Republicans say many Democrats, including current Governor and former state senator Ralph Northam, voted for those maps too. And David James, a spokesman for the Republican State Leadership Committee (RSLC), said Democrats were getting poor bang for their buck.
"In 2015, the progressive left...outspent Republicans by nearly a margin of three to one to take back seats in Hillary Clinton-won districts they should have never lost, and still did not win a majority in the House of Delegates because their candidates and policies are bad,” he wrote in an email.
The RSLC has spent more than $14 million in Virginia since 2003, according to the Virginia Public Access Project.
But both parties agree that this election is especially important because the winner will draw new maps for the next 10 years.
Prominent Democrats at the press conference, including Northam, Senate minority leader Dick Saslaw, and minority House leader David Toscano, all said that redistricting made the election a must-win for Democrats.
At the same time, they reiterated past statements urging changes to make the process less partisan. Northam said that Democrats need to win in 2019 for the concept to gain traction.

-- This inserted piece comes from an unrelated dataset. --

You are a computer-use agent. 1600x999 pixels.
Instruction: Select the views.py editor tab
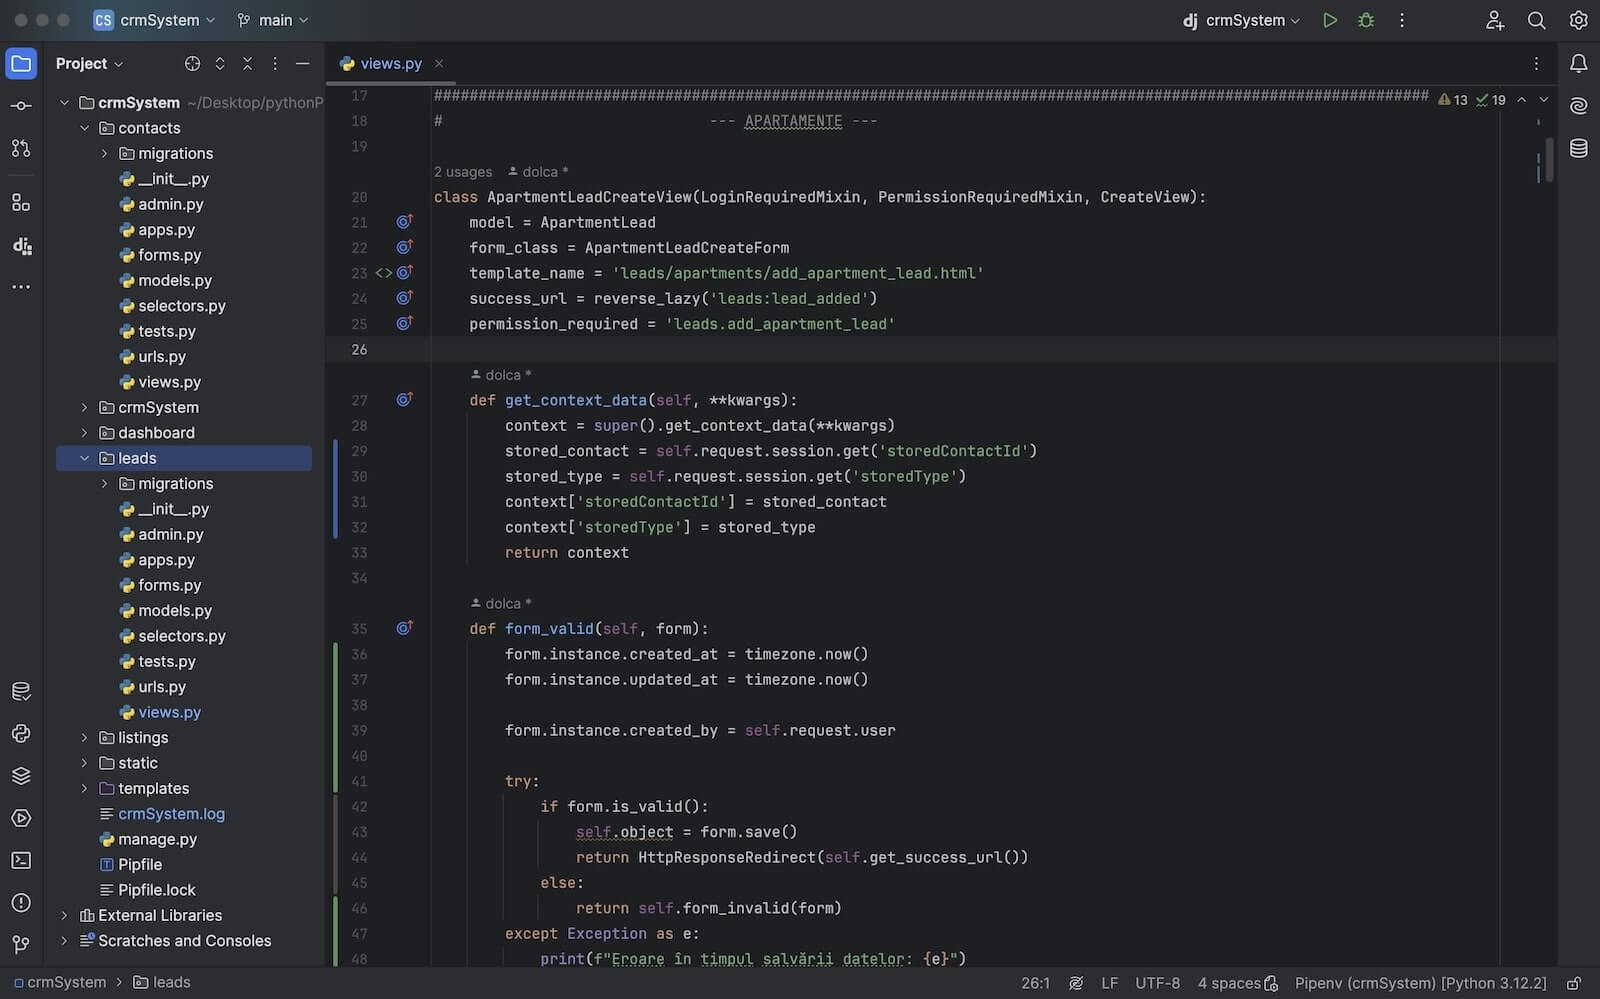coord(390,64)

“It’s all about leverage,” he said.
Democrat strategists say the party paid a big price for ignoring state races in the 2010 midterm elections, when Republicans took back a majority of state legislative chambers and flipped 724 seats in one night. That gave them control over redistricting and, Democrats say, allowed them to draw favorable maps for future elections, including ones in Virginia.
Virginia Democrats flipped 15 seats in 2017 elections, a feat Northam said offered hope to the country after President Trump’s election the year before.
Last month’s elections saw Democrats flip around 250 state legislative seats. But Republicans still control 22 state legislatures compared to 14 for Democrats, with the remainder split between the two parties.